(Saved entries)
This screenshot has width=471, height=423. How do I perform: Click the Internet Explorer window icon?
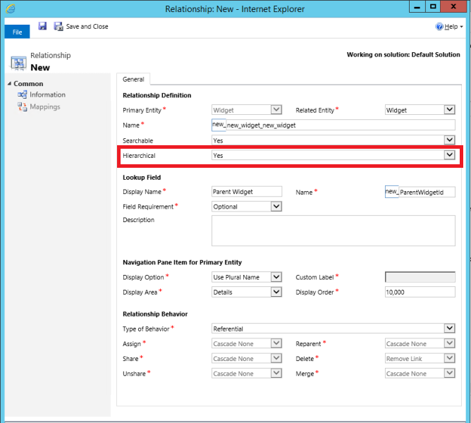pos(9,10)
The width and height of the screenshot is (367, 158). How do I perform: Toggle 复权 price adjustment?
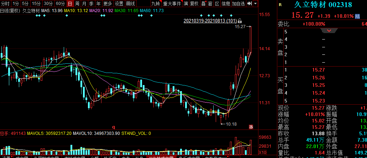coord(194,4)
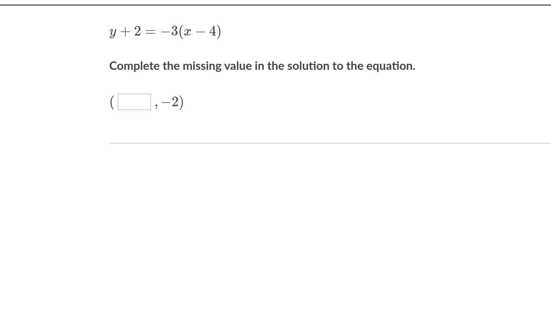Click the word "missing" in the instructions
Screen dimensions: 551x310
pos(202,66)
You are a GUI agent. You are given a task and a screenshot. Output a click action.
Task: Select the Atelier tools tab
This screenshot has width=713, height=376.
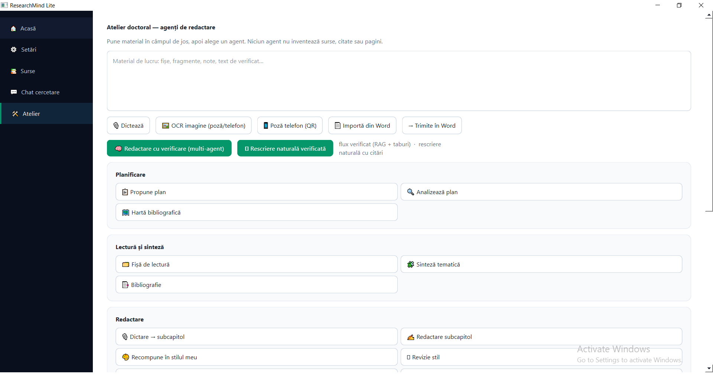coord(46,114)
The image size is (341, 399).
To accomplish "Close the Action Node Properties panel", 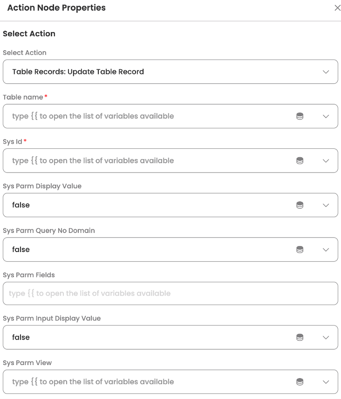I will (338, 8).
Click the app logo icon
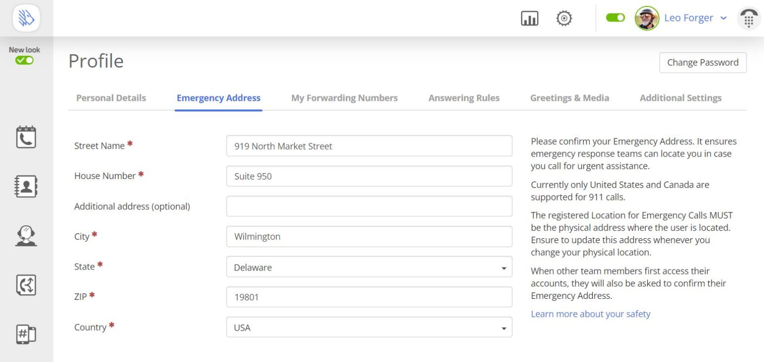This screenshot has width=764, height=362. tap(26, 18)
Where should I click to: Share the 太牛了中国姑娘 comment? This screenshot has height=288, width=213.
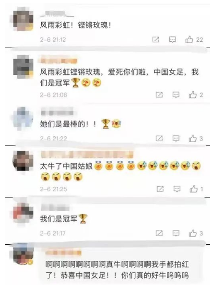(160, 189)
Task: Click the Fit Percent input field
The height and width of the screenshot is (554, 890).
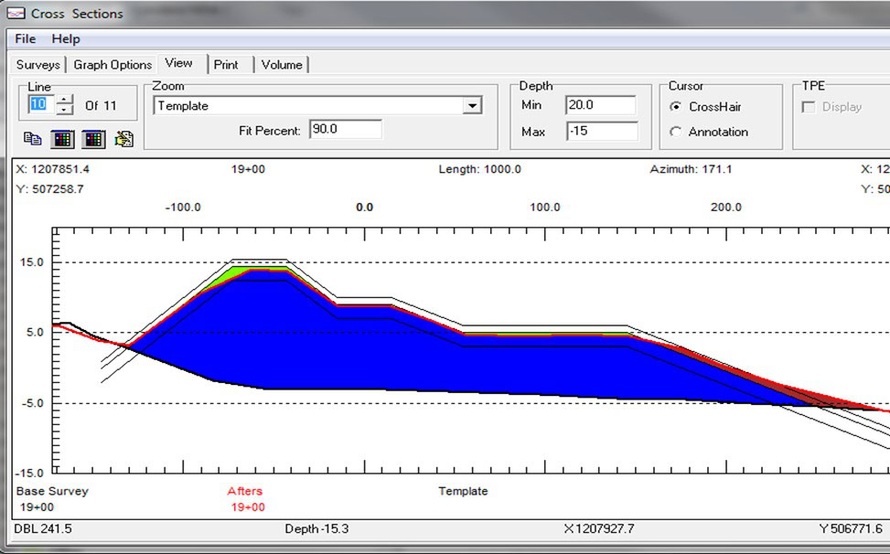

Task objective. Please output only the lines running from the one that holds "Click the app logo icon" through the last line of the entries, both ends included, without any images.

Answer area.
Click the app logo icon
This screenshot has width=764, height=362. tap(26, 18)
Where should I click to: Share the 太牛了中国姑娘 comment? This screenshot has height=288, width=213.
(160, 189)
Task: Click the Fit Percent input field
The height and width of the screenshot is (554, 890).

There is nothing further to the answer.